-------- Supplied records
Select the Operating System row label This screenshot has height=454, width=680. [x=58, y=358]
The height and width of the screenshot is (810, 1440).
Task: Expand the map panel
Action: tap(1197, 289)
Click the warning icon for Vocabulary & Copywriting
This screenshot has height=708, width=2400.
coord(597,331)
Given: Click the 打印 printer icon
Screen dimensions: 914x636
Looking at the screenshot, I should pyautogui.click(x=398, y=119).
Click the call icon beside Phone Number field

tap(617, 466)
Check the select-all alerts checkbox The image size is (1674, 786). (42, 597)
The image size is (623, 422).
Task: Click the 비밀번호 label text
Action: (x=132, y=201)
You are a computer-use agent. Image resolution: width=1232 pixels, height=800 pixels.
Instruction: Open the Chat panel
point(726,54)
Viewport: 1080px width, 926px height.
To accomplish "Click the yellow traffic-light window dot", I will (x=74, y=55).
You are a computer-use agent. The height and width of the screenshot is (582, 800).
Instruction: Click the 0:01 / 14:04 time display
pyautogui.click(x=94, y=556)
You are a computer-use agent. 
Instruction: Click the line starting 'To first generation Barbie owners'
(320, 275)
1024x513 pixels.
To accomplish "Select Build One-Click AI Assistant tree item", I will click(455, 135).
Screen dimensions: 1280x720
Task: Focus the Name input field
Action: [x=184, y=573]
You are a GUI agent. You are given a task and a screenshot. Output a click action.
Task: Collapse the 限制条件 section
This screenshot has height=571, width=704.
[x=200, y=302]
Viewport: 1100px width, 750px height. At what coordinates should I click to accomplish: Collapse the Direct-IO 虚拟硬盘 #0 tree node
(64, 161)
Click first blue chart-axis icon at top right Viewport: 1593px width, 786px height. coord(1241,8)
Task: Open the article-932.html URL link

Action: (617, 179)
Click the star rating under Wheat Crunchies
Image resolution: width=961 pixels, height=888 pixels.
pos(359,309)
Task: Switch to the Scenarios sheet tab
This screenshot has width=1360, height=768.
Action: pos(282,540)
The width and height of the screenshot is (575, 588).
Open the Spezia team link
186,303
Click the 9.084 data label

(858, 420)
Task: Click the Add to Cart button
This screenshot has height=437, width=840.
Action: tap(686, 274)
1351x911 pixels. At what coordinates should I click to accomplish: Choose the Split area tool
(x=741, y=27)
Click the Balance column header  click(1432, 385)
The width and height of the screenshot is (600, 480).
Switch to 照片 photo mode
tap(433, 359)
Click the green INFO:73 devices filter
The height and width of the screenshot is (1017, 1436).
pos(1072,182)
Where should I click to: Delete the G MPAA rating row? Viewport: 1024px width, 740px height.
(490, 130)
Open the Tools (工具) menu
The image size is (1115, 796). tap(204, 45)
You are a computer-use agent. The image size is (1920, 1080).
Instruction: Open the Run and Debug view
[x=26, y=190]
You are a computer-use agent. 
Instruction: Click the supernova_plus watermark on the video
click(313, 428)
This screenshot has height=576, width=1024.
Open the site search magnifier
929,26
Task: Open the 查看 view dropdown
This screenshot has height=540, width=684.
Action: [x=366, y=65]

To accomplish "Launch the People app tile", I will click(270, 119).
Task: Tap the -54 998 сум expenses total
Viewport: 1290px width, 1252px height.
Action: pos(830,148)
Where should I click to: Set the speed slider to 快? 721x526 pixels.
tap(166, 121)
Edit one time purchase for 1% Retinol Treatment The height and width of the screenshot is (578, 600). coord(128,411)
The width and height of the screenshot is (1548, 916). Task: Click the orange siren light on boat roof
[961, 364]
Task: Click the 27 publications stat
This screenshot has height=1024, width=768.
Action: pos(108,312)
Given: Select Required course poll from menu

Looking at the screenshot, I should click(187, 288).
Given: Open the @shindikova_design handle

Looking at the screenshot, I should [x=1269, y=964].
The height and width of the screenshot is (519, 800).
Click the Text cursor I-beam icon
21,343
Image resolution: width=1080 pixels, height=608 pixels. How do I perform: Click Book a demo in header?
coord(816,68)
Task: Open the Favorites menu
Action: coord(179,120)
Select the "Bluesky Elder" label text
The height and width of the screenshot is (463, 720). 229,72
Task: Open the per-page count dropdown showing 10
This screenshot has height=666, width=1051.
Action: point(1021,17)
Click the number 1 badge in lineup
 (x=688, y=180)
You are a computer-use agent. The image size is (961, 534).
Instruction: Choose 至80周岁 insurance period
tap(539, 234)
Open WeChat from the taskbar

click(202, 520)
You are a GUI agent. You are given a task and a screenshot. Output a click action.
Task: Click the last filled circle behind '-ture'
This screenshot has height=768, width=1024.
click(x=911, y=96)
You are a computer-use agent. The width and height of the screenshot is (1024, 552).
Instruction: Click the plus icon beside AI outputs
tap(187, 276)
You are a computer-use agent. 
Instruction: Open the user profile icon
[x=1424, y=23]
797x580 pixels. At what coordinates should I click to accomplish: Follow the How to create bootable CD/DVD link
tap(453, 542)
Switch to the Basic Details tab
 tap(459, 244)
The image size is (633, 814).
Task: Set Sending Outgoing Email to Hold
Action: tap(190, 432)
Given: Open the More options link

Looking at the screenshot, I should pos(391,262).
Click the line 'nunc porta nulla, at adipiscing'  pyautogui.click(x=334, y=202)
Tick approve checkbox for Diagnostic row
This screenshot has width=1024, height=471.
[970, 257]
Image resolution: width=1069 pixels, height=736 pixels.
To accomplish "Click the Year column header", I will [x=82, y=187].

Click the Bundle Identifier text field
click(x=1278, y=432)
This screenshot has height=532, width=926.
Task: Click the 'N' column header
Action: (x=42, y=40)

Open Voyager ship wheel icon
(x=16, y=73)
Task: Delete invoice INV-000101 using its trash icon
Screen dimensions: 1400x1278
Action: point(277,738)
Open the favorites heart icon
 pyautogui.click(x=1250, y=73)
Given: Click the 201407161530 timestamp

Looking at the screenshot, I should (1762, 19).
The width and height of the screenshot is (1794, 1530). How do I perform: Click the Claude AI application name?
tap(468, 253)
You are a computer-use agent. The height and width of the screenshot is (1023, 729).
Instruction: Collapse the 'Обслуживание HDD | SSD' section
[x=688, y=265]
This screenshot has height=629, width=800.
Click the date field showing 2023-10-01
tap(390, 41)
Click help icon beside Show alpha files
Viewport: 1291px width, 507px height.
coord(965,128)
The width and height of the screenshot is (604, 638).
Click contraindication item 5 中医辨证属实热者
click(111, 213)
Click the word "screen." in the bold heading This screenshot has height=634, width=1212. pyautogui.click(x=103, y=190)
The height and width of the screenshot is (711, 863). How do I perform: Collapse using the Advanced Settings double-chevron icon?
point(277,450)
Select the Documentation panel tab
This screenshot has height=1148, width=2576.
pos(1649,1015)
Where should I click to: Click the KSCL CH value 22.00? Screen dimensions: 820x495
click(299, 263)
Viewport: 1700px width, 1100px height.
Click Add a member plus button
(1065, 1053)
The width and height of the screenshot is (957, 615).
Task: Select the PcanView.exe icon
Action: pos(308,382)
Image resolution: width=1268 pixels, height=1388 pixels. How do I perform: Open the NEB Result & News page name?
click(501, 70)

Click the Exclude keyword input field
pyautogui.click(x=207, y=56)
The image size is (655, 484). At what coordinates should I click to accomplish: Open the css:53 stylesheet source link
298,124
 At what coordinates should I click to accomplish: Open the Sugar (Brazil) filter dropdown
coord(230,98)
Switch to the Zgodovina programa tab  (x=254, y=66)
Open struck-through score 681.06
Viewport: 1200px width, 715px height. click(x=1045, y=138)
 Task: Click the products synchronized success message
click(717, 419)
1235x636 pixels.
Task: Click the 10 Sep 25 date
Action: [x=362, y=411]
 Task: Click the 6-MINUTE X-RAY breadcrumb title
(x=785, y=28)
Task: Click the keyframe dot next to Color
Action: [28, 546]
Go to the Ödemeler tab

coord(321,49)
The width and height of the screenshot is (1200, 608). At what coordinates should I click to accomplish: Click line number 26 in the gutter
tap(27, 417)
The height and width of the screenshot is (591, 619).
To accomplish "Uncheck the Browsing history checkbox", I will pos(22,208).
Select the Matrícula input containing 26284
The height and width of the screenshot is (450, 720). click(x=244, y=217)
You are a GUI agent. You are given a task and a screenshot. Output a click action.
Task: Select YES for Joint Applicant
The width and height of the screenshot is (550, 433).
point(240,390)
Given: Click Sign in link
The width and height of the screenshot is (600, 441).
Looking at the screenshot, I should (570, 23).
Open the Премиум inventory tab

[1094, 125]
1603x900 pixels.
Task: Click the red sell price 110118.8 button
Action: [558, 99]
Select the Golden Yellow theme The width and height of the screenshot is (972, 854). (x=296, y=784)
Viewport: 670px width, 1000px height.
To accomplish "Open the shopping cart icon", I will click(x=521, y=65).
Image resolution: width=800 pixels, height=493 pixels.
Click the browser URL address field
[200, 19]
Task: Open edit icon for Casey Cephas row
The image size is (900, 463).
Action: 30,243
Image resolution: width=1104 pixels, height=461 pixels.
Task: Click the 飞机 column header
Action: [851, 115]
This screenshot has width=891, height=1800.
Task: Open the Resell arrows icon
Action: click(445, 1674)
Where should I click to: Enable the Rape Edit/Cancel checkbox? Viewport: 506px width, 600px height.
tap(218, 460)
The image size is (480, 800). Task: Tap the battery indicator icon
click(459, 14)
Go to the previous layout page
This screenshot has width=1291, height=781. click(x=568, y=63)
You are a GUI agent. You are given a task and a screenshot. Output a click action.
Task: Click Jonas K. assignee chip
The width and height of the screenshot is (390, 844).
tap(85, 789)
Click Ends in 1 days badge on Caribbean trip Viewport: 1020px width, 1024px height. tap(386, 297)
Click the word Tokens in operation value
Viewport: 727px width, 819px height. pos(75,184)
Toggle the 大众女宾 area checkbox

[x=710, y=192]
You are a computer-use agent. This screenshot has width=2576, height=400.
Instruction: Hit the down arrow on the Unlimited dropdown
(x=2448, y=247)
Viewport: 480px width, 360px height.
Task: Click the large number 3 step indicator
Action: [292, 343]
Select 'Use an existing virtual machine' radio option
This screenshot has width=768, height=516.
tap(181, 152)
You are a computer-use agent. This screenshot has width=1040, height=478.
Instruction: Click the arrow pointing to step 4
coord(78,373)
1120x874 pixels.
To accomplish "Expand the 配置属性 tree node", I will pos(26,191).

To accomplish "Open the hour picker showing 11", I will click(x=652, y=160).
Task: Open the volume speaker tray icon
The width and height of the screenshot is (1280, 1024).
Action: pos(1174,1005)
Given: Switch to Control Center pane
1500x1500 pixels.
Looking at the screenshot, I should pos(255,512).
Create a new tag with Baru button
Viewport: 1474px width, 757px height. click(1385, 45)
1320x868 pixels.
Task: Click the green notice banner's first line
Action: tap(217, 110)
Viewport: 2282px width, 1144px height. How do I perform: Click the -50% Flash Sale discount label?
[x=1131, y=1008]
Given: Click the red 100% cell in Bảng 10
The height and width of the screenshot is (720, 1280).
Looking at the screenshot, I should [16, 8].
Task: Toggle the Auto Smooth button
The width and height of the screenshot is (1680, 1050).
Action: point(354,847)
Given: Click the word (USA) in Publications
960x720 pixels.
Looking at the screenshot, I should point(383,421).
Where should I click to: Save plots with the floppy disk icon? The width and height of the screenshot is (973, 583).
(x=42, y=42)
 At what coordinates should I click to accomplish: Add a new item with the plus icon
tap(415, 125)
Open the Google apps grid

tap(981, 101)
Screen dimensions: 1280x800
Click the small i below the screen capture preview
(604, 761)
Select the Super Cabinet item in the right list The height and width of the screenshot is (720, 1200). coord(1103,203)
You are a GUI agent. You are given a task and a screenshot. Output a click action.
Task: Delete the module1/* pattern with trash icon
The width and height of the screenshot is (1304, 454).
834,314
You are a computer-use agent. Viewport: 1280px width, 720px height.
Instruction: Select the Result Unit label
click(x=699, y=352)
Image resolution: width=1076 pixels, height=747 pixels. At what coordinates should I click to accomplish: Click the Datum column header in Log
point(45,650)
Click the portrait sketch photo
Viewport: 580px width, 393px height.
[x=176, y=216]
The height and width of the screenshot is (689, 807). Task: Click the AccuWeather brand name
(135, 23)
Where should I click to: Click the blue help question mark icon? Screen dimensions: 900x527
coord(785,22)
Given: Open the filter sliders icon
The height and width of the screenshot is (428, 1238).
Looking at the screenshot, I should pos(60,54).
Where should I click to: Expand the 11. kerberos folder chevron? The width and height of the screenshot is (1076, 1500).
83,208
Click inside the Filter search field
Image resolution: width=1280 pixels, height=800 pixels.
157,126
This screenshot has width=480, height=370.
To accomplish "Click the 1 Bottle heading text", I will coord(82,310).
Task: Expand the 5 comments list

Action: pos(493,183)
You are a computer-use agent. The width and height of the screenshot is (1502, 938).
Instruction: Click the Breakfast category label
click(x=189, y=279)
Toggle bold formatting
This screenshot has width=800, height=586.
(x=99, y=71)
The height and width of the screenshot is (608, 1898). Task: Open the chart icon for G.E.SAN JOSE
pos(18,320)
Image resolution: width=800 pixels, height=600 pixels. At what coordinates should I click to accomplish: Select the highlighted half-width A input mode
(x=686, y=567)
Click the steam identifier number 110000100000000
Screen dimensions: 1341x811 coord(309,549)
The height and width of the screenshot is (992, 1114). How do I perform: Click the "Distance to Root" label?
----------------
◆ What the task requires
In the entries above, identify every line with the word "right". Copy those lines.

◆ Result of this exercise
Click first blue chart-axis icon at top right Viewport: 1593px width, 786px height. coord(1241,8)
Select the Super Cabinet item in the right list The height and width of the screenshot is (720, 1200). coord(1103,203)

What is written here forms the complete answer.